Ich werde Katie jetzt gleich von dem Geld erzählen, beschloss Antonia, als sie deren Fahrrad neben ihrem neuen roten Flitzer stehen sah. Sie brauchte jetzt dringend eine Verbündete. Robert kramte in seiner Hosentasche nach dem Schlüssel, aber da wurde die Tür von innen geöffnet und Katie stand vor ihnen. Sie war blass wie ein Chicoree und zitterte am ganzen Körper.
»Was ist los?«, fragte Robert.
»Es… es war jemand da. Ein Mann, der brüllte hier rum, wegen Selin…«
»Wo ist sie?«, rief Robert erschrocken.
Katie zuckte mit den Schultern und bedeutete ihnen mitzukommen. Sie folgten ihr über den Weg aus bemoosten Sandsteinplatten, die der Gärtner kürzlich freigelegt hatte, bis zum Schuppen. »Dahinten«, sagte Katie mit erstickter Stimme.
Robert und Antonia bogen um die Ecke, Katie blieb, wo sie war.

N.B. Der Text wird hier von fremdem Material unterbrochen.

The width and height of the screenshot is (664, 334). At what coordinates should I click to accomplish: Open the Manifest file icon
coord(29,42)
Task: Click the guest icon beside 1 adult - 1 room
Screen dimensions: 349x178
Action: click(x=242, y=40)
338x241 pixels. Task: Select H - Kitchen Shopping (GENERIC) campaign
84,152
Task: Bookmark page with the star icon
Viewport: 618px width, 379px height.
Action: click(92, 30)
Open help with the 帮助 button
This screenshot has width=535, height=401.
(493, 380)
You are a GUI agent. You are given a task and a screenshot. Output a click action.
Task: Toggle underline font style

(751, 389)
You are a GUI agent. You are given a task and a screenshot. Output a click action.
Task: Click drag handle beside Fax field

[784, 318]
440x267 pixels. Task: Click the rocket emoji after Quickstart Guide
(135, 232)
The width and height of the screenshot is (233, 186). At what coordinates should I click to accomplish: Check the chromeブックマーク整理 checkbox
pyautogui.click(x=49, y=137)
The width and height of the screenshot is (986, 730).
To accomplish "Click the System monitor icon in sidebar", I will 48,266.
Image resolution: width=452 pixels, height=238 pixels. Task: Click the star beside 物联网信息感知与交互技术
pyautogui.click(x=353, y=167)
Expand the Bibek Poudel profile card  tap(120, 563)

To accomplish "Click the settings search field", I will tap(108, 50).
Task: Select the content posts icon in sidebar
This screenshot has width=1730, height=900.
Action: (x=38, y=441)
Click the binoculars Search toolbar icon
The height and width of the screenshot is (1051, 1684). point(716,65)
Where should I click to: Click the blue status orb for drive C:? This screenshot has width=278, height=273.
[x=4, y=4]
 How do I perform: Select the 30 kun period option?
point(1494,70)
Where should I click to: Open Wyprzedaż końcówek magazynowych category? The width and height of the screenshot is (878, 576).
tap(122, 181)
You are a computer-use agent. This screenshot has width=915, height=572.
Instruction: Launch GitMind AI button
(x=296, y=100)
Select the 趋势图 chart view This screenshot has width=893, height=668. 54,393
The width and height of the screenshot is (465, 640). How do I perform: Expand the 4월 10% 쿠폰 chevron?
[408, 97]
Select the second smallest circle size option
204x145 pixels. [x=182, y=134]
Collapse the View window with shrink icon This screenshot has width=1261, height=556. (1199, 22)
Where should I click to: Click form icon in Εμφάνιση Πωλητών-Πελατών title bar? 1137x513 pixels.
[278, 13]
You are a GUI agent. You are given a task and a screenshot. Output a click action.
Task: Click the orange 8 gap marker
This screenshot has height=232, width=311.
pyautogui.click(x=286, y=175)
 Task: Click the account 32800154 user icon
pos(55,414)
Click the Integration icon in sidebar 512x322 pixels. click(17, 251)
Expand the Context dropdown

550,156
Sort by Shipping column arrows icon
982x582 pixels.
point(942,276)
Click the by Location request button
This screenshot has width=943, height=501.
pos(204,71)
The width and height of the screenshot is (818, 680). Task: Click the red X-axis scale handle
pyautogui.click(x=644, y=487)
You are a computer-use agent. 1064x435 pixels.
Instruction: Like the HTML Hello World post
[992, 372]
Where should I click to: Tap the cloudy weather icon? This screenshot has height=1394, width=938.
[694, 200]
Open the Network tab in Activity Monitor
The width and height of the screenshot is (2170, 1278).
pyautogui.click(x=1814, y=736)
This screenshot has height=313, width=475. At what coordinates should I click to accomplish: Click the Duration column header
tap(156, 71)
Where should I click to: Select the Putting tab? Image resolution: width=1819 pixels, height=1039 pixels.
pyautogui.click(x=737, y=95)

Antonia schrie auf, als sie den Toten sah. Er lag zusammengekrümmt auf der Seite und es war keine Frage, woran er gestorben war: Herrn Petris Heckenschere steckte in seiner Brust, bis fast zu der Stelle, an der sich die langen Scherenhälften kreuzten. Um die Einstichstelle herum hatte sich das hellblaue Hemd mit Blut vollgesogen, ein Schwarm bunt schillernder Fliegen kroch darauf herum. Das Hemd war hochgerutscht, über dem Gürtel wurde weißes Puddingfleisch sichtbar. Robert wandte sich ab, seine Augen waren weit aufgerissen. Er atmete einmal tief durch und sagte in bemüht ruhigem Tonfall zu Katie: »Was ist passiert?«
»Er kam zuerst zur Haustür und brüllte rum, Selin solle rauskommen. Ich hab mich hier versteckt, weil ich Schiss hatte. Dann ist er um die Ecke gekommen, in den Garten, er hat durch die Fenster geguckt und wieder rumgeschrien, er war total wütend. Und dann stand er plötzlich vor mir, hat mich angeschrien, ich solle ihm sagen, wo sie ist, und auf einmal ist Selin aufgetaucht. Sie hat ihn angesprochen, und als er sich zu ihr umgedreht hat, hat sie ihm die Schere in die Brust gestoßen. Das ging blitzschnell! Er ist zusammengeklappt und ich bin weggerannt. Das war vor etwa einer halben Stunde.« Katies Stimme bebte und sie vermied es, den Toten anzusehen.
»Und dann?«, fragte Antonia. In ihrem Kopf rasten die Gedanken und ihre Stimme klang, als hätte sie gerade einen Hundertmetersprint hinter sich.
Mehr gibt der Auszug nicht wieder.